**Task**
List each line of the data that holds the word "search".

**Source data**

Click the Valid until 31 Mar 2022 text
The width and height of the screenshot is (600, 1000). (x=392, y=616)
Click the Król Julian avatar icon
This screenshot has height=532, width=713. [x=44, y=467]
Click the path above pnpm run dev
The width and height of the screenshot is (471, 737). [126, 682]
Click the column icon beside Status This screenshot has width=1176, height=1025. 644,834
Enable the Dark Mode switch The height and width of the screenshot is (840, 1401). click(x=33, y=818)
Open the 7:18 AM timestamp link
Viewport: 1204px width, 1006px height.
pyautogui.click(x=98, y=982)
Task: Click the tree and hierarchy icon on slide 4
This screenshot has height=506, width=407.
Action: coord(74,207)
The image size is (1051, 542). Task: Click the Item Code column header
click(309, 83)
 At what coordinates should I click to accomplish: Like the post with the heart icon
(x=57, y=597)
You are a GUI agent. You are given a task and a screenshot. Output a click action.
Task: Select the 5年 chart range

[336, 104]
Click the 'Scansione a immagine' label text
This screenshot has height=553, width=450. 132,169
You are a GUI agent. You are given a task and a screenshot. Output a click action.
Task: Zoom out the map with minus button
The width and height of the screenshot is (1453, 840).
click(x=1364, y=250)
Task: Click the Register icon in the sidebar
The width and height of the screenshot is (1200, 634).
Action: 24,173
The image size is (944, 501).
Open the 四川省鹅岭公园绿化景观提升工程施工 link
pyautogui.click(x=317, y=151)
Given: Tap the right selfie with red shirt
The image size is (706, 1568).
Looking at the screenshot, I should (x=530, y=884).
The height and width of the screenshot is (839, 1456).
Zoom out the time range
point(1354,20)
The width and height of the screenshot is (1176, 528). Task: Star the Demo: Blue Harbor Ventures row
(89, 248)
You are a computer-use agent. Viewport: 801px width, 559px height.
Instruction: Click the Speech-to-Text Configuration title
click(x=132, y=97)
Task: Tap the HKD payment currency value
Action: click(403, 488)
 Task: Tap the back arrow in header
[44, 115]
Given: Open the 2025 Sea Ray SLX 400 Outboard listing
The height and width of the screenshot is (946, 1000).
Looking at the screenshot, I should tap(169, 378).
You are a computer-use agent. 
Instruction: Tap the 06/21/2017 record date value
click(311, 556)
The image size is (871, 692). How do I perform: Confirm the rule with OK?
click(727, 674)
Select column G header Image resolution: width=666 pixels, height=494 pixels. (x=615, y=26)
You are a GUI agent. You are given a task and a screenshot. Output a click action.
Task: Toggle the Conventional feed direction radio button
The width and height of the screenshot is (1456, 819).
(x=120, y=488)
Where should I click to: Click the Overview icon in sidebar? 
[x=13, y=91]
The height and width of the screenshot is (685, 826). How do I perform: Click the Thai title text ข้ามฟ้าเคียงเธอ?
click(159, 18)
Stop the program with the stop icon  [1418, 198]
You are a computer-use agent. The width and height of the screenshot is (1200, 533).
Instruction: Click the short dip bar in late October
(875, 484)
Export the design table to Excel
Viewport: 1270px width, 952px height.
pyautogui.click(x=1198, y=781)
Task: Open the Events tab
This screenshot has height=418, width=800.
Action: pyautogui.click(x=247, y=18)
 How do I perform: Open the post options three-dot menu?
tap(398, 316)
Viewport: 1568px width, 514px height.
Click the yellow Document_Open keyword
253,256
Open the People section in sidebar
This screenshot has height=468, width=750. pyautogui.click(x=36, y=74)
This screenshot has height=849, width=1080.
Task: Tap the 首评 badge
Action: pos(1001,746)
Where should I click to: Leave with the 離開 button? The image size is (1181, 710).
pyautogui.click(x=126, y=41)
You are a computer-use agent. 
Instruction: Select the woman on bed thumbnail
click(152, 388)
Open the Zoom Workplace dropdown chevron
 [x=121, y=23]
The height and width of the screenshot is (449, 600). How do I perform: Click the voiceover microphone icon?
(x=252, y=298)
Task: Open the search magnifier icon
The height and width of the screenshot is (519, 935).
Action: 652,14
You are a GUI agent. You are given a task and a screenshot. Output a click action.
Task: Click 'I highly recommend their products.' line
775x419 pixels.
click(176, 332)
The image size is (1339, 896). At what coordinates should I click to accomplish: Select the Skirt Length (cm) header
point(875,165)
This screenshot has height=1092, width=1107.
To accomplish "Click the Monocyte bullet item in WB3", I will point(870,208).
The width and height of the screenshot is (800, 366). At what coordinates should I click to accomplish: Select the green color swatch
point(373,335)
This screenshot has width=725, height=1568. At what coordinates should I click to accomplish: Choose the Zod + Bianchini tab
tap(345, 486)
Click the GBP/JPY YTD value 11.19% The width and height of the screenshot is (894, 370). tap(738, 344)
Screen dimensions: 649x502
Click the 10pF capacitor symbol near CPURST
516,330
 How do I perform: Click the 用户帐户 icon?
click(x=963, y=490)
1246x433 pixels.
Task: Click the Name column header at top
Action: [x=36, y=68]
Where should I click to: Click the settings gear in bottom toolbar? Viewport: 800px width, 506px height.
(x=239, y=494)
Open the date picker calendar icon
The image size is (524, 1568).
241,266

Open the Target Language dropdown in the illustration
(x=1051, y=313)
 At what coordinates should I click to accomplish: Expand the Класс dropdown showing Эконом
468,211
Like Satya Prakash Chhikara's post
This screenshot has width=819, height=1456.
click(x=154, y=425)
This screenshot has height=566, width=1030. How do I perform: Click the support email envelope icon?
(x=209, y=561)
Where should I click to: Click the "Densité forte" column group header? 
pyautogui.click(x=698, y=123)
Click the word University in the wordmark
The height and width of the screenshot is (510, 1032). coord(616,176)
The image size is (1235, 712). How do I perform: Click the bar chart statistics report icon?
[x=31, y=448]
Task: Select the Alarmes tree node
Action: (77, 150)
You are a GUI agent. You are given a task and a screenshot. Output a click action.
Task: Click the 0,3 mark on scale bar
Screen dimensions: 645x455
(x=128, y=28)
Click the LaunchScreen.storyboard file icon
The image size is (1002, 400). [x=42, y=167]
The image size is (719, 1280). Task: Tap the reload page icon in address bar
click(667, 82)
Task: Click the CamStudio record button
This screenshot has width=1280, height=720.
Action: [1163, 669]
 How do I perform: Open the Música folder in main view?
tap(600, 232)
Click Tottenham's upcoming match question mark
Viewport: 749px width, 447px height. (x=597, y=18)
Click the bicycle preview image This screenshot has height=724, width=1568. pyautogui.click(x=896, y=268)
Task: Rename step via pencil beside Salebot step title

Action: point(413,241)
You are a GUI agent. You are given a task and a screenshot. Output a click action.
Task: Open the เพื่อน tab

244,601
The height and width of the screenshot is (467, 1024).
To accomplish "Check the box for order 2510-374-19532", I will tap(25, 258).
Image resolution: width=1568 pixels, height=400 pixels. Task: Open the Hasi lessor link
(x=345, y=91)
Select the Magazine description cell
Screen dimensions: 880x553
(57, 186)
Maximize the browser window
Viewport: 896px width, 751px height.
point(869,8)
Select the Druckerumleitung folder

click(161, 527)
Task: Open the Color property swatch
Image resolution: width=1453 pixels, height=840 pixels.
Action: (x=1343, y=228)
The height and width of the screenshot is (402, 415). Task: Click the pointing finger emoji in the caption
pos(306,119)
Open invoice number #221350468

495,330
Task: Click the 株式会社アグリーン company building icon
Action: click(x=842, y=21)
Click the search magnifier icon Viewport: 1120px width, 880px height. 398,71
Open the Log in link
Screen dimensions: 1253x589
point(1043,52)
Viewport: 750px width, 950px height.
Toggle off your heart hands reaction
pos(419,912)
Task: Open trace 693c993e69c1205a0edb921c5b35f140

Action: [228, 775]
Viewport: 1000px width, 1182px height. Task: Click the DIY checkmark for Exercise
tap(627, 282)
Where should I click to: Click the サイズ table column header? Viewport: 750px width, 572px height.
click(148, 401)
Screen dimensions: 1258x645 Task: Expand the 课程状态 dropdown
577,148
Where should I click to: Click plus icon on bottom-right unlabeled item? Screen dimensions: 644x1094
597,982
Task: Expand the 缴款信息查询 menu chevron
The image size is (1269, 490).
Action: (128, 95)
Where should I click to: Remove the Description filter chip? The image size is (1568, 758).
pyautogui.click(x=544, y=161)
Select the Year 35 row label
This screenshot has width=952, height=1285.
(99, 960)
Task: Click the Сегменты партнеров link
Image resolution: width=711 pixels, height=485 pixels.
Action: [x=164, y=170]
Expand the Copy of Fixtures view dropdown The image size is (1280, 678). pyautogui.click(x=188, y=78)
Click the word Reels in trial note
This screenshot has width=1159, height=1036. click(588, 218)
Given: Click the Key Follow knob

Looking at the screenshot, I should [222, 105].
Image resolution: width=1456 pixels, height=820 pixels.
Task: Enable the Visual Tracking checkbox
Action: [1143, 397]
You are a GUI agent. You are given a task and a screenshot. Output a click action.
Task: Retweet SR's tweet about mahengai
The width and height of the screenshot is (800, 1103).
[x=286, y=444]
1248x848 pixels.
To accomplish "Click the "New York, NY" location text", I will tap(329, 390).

**Task solution**
Task: Open the search magnifier icon
Click the search magnifier icon Viewport: 1120px width, 880px height. 398,71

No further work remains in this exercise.